The illusion didn’t hold up in the end, mostly due to Wolverine’s greatest wish being that he had a grasp on his true memories, as well as the help of a little girl named Layla Miller who had the mutant power of awakening the minds of others. Once Layla met enough heroes and made them realize what was what, there was enough of a powerful insurrection available to brawl with the mutants in charge of everything.

During the climax, Wanda became furious at her father Magneto and how his obsession with mutant dominance ruined her life. She not only undid her reality, but she announced, “No more mutants,” and depowered nearly the entire mutant race in the mainstream reality. For a time, there were only less than two hundred mutants on Earth.
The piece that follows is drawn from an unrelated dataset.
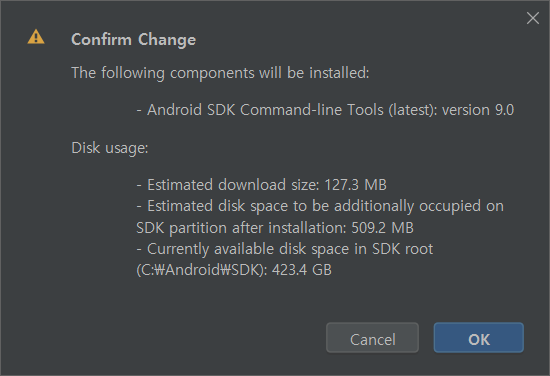
Task: Click the 'version 9.0' text
Action: pos(478,110)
That does bring into question what Wanda’s situation will lead to, considering the Marvel Cinematic Universe is presumably going in the opposite direction. They didn’t have mutants at all, but will probably be integrating them soon. Will that be her doing? Will WandaVision have any ties to the future of mutantkind?

One thing that does stick out to me is the “true” end credits. There are plenty of shots of phosphor dots moving around like morphing constructs. This aesthetic is incredibly similar to House of M and how Wanda’s powers look in action. When someone is vaporized or recreated, they’re torn apart like a building made of blocks. It’s no coincidence.

Even though House of M was Wanda’s effort, her brother was the mastermind behind it all. Considering Pietro is dead in the MCU, who could be the higher power? Is it all Wanda? Is it Agnes the neighbor? Having one of the neighbors named Herbert suggests the possibility of the High Evolutionary.